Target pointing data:

____________

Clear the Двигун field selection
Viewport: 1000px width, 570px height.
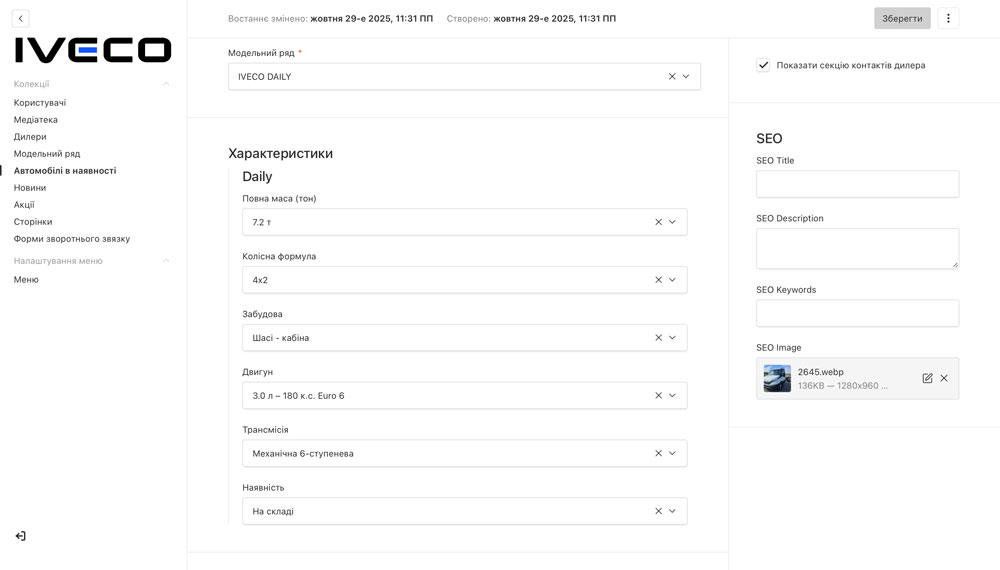point(658,395)
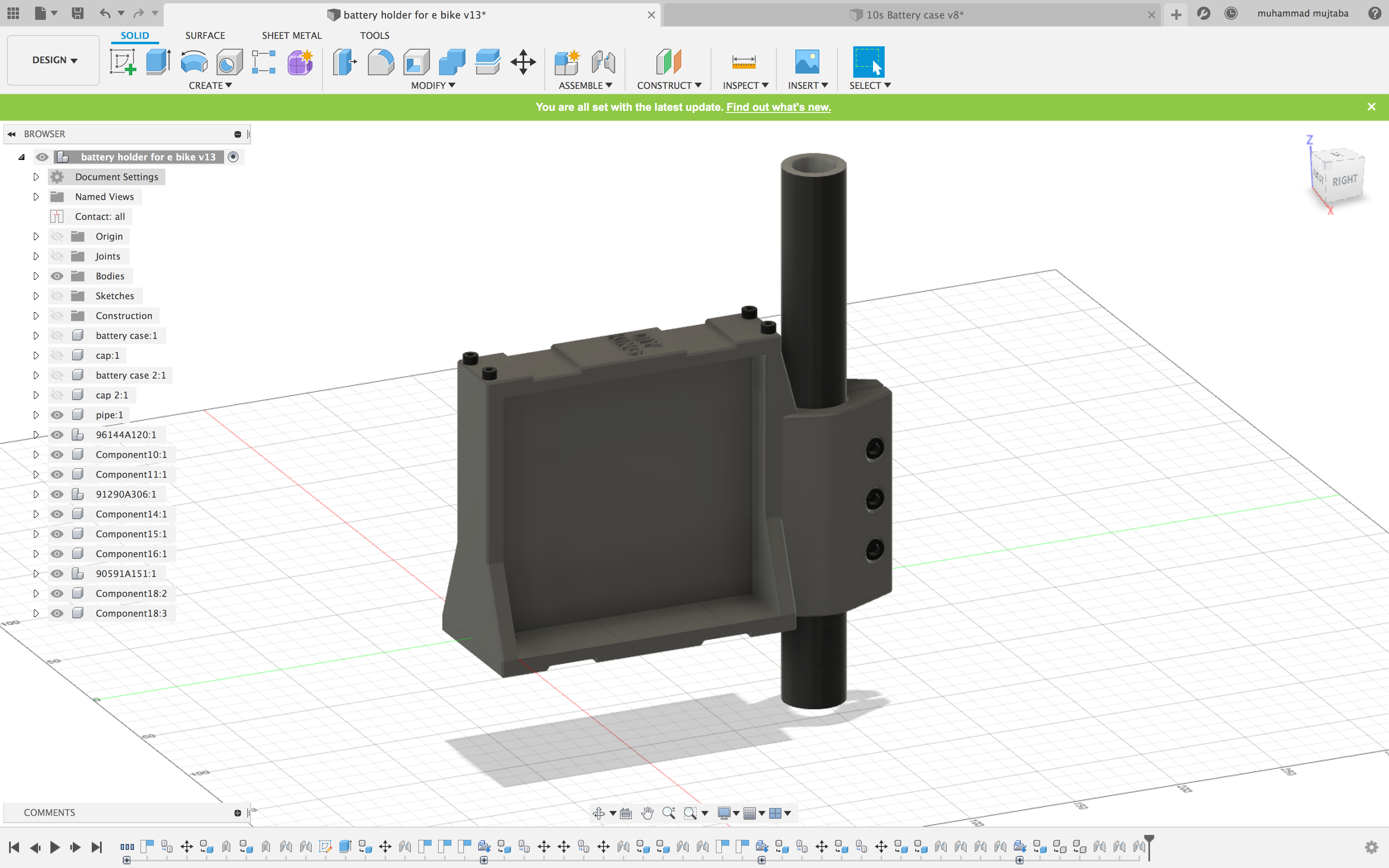Click the Move/Copy tool icon
Viewport: 1389px width, 868px height.
pos(523,62)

____________

Exercise aim: Reproduce every line above word for word, omitting the pictures.

Written response:
Clear the Двигун field selection
Viewport: 1000px width, 570px height.
point(658,395)
Click the Move/Copy tool icon
Viewport: 1389px width, 868px height.
pos(523,62)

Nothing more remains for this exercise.